Neal snapped one of the magnets off, rotated it, and snapped them back together. “What’s Elizabeth thinking?”
“That they might be an easy way for you to fidget without making noise,” he said, “so you can keep your hands occupied and the rest of us can have our peace and quiet.”
The more Neal rotated them in his hands, the more he realized they were actually incredibly effective at making the buzzing under his fingertips go away while being much quieter than flicking his fingers or snapping handcuffs. “Huh. These are strangely fun.”
“Thank you, Mrs. Burke,” Jones said.
“She’s great,” Peter agreed.
“Where did she get this idea?” Neal wondered.
“Oh, she has a friend from her event business who keeps them in her purse,” Peter said. “Apparently she highly recommends them for other people with… other people who need to fidget a lot.”
Neal bristled slightly.
If Jones and Diana noticed the way Peter redirected his sentence, they didn’t show it, but Neal certainly did.
“I don’t have a problem,” Neal emphasized. It’s not a condition, he reminded himself. I’m completely fine.
“Of course you don’t,” Peter agreed. “It’s a group problem. You need to do something with your hands and we can’t stand the sound of you doing things with your hands, and the magnets fix that little dynamic for all four of us so we can focus on the stakeout.”

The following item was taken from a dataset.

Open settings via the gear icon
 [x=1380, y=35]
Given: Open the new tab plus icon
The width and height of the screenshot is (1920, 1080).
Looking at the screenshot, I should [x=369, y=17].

Neal relaxed slightly. He still wasn’t sure he completely believed him, and he’d have to get the truth out of Elizabeth over what she thought was going on with him (and explain to her gently that she was completely wrong, but that he appreciated the gift). Just as he relaxed, Peter stiffened. “That’s our guy,” he said, pointing. “That’s him. Agents, be ready to move. Neal, with me.”
And just like that, adrenaline spiked in his veins, and Neal found himself laser-focused, Elizabeth’s thoughtful gift temporarily forgotten.